The current pandemic will not by itself transform the global economy. It will, however, reveal existing vulnerabilities and encourage certain trends. But much depends on how individual governments and the international community respond to what COVID-19 has revealed about the way the world works—and doesn’t work.

  1. James Hamblin, “You’re Likely to Get the Coronavirus,” The Atlantic, February 24, 2020. 
  2. The Steam Has Gone Out of Globalization,” The Economist, January 24, 2019. 
  3. Pankaj Ghemawat, “Globalization: Myth and Reality,” Harvard Business Review, February 24, 2017. 
  4. Alan McKinnon, “Freight Transport in a Low-Carbon World,” TR News 306 (November–December 2016). 
  5. Puneet Wadhwa, “Moody’s Cuts India 2020 GDP Forecast to 2.5%; Global Growth to Dip to –0.5%,” Business Standard, March 27, 2020. 
  6. UK Prime Minister’s Office, “G20 Leaders’ Summit—Statement on COVID-19: 26 March 2020,”, March 26, 2020. Kori Schake, “Globalization Is the Best Medicine for a Sick Planet,” Bloomberg, March 27, 2020. 

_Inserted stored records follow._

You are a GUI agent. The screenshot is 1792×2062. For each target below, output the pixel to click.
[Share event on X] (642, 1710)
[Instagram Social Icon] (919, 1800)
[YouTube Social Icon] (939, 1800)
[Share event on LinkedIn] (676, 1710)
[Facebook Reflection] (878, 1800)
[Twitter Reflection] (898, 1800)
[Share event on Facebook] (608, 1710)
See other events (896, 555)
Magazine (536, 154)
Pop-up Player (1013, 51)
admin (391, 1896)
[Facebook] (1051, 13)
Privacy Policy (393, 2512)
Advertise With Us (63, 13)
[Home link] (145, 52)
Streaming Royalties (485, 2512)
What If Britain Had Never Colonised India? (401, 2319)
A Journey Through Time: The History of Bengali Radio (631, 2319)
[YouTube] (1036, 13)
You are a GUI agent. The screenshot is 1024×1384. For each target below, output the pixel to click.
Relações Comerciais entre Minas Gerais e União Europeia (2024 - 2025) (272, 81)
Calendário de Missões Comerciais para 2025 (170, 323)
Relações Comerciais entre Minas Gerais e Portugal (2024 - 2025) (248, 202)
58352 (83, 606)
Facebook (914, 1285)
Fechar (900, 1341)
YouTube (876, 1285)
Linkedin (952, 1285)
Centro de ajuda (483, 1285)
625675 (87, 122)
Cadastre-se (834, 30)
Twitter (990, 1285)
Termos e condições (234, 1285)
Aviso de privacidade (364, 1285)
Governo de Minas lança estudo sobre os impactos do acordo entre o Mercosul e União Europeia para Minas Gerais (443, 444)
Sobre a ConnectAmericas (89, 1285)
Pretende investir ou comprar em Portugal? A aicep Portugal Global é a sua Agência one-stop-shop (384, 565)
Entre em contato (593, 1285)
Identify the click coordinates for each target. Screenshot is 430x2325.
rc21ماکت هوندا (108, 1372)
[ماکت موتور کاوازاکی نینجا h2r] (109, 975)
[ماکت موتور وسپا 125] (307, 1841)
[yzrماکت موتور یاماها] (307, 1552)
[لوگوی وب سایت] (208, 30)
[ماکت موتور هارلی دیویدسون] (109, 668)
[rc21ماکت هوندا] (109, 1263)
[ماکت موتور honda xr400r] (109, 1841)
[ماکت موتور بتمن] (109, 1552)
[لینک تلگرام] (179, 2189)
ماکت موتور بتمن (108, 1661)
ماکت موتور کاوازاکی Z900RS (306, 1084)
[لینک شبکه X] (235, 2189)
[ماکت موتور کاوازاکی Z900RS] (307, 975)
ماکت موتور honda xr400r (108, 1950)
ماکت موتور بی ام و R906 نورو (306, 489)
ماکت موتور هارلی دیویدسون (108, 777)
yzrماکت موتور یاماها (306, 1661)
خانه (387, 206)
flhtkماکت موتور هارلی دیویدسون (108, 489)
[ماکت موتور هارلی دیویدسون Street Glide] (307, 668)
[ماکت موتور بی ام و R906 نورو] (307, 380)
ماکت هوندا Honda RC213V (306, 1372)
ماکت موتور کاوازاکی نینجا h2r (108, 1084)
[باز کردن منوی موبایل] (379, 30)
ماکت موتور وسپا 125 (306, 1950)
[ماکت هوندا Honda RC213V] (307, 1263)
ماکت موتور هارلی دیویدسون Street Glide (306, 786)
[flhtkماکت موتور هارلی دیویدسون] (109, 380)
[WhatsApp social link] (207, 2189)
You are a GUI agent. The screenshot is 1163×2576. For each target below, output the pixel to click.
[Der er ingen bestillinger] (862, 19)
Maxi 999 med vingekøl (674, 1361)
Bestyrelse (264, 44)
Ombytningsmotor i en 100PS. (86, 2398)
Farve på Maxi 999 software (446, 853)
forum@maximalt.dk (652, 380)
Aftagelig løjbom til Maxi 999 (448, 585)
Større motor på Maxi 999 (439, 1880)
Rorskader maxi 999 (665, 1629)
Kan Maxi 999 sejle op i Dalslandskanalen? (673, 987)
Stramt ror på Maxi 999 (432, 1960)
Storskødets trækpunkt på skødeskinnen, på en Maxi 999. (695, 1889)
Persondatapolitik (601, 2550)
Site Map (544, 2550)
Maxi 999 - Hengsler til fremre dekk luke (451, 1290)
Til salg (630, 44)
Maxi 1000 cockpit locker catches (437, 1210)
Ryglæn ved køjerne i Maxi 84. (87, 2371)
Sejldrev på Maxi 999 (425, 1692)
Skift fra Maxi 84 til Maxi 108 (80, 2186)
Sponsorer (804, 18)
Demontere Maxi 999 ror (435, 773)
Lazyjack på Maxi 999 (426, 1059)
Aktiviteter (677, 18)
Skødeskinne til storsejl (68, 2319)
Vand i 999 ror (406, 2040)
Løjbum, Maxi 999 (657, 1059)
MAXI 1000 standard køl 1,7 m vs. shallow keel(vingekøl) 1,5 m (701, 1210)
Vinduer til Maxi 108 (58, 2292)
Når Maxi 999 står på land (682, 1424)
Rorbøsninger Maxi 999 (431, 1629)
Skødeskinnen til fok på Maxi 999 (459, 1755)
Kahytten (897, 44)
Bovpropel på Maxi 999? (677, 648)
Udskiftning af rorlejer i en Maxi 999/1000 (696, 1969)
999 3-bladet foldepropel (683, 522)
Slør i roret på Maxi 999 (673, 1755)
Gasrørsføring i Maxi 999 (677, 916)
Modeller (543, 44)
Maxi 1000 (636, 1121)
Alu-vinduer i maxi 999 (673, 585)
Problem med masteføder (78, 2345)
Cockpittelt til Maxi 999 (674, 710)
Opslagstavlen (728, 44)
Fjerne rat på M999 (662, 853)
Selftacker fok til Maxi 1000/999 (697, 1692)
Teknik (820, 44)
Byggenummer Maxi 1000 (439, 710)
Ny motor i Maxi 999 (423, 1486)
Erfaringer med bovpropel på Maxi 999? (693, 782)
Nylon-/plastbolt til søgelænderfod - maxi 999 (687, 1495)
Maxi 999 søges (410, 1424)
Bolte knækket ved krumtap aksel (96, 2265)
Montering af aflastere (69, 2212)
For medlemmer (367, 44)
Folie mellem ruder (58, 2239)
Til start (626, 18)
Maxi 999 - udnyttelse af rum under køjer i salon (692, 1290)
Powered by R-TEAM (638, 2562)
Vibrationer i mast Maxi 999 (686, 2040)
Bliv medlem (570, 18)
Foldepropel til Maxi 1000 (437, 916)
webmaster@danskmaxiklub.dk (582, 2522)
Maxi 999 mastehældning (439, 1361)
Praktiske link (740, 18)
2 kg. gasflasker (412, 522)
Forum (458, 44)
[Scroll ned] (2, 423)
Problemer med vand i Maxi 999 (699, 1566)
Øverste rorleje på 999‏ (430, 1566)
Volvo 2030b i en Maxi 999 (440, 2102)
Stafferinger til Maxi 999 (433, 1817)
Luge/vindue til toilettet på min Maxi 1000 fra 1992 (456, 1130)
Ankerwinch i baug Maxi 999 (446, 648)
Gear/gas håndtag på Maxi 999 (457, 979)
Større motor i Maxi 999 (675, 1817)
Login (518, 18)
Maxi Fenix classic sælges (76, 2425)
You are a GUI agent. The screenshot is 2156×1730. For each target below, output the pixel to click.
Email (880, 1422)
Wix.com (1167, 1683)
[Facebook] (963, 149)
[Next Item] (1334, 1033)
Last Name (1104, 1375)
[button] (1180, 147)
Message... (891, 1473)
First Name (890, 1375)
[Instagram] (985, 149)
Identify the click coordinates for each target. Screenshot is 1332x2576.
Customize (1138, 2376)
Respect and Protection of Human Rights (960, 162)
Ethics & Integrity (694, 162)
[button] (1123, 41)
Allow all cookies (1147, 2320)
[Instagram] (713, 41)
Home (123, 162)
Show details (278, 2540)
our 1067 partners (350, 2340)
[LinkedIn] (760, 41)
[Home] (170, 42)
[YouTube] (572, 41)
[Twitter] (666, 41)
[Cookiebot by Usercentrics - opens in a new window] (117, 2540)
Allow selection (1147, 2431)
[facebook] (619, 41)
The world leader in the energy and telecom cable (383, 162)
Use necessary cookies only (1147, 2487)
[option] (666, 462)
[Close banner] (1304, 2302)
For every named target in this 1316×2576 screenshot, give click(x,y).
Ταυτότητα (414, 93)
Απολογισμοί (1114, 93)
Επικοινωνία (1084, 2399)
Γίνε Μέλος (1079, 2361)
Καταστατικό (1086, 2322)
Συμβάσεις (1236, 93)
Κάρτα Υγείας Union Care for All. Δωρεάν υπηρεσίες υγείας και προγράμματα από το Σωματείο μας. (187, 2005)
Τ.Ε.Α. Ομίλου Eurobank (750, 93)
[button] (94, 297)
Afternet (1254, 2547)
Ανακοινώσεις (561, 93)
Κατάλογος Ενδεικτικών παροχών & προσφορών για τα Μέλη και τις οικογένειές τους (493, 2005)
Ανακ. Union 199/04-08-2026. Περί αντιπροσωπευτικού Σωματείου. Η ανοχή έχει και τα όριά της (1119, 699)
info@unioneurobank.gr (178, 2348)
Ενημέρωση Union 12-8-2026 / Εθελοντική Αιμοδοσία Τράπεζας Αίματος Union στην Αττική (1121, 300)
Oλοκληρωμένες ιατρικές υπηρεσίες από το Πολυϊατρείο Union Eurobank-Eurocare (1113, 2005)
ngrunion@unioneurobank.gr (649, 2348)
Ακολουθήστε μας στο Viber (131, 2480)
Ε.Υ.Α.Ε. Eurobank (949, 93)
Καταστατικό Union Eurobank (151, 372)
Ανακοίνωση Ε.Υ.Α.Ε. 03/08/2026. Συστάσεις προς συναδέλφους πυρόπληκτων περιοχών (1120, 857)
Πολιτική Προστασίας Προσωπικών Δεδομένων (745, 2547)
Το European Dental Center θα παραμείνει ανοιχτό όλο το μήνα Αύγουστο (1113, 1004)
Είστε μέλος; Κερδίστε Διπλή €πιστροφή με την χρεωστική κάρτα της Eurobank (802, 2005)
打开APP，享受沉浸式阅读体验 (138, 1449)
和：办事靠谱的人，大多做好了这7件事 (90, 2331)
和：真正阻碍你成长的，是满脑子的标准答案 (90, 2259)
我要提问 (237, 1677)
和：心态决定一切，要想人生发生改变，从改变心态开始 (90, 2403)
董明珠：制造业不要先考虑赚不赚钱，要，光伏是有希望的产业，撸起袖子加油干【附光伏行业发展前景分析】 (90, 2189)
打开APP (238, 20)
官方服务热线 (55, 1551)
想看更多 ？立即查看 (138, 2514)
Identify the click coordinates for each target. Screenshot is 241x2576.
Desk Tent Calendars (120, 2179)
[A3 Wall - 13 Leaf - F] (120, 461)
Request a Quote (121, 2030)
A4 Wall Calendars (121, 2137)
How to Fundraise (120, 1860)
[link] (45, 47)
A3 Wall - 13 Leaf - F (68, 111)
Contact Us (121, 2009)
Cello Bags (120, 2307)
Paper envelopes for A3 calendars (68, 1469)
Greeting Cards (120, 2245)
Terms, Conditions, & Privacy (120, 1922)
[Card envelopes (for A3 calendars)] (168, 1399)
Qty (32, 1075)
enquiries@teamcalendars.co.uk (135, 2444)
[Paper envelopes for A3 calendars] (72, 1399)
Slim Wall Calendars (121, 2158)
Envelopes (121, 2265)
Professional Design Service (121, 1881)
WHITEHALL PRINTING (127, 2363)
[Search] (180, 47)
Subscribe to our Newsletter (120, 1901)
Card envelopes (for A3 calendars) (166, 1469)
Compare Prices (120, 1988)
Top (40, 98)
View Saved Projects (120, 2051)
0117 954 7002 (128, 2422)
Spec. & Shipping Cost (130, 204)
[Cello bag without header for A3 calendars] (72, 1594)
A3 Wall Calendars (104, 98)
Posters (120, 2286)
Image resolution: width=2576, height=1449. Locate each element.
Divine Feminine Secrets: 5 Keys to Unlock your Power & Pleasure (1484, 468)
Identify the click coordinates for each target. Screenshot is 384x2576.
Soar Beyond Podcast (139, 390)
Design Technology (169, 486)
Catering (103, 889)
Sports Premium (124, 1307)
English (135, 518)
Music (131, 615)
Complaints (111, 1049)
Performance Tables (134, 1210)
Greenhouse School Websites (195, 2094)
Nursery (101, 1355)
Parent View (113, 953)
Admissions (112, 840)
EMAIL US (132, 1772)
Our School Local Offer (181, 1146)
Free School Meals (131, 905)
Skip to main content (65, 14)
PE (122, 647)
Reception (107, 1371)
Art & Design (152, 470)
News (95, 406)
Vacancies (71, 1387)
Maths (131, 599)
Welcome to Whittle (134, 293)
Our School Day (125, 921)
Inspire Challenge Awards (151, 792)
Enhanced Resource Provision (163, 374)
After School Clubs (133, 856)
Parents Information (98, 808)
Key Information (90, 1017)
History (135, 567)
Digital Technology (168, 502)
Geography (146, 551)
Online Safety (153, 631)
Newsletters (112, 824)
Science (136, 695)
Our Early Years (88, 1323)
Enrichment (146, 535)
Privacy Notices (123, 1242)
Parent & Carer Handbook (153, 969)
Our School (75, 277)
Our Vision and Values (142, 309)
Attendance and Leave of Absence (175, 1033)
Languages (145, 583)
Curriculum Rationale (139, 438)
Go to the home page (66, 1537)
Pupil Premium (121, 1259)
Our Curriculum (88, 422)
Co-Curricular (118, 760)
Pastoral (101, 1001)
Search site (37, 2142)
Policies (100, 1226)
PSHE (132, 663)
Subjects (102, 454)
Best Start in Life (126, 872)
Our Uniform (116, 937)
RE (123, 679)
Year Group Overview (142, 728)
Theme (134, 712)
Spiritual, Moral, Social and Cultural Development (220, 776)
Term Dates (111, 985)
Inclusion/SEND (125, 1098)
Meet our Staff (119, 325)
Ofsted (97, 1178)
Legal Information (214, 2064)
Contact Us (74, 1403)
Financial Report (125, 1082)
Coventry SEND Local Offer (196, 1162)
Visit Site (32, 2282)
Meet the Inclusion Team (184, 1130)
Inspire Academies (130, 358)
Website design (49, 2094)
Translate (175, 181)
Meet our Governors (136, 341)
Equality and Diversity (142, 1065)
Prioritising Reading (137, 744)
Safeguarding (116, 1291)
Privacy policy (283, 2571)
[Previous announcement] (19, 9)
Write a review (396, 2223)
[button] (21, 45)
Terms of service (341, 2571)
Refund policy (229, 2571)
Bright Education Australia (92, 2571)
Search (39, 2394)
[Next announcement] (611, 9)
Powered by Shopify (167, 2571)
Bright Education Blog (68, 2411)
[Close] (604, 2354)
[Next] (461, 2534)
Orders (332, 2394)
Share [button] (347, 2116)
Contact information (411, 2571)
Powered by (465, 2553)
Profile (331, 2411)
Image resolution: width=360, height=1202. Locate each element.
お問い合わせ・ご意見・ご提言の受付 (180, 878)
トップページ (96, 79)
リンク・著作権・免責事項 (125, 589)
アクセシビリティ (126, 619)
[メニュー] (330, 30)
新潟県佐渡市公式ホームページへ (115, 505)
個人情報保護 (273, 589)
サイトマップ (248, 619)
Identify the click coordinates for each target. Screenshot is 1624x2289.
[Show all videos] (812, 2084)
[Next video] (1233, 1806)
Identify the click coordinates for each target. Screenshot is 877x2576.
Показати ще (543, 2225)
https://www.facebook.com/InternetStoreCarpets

  7. Kemal Derviş and Sebastián Strauss, “Amid Rise of Nationalism, Coronavirus and Climate Change May Spur a New Wave of International Cooperation,” MarketWatch, March 8, 2020. 
  8. Keith Bradsher and Liz Alderman, “The World Needs Masks. China Makes Them—But Has Been Hoarding Them,” New York Times, March 13, 2020. 
  9. Mark Muro, Robert Maxim, and Jacob Whiton, “The Robots Are Ready as the COVID-19 Recession Spreads,” Brookings, March 24, 2020. 
  10. World Bank Group, World Development Report 2016: Digital Dividends (Washington, DC: International Bank for Reconstruction and Development, 2016). 
  11. Meegan Crist, “What the Coronavirus Means for Climate Change,” New York Times, March 27, 2020. 
  12. Matt McGrath, “Coronavirus: Air Pollution and CO2 Fall Rapidly as Virus Spreads,” BBC News, March 19, 2020. 
  13. Global Humanitarian Response Plan: COVID-19, United Nations Coordinated Appeal, April–December 2020 (Geneva: United Nations Office for the Coordination of Human Affairs, 2020). 
  14. Kurt Campbell and Rush Doshi, “The Coronavirus Could Reshape Global Order,” Foreign Affairs, March 18, 2020. 
  15. John Feffer, “There’s a New Crash Coming,” Foreign Policy in Focus, September 19, 2018.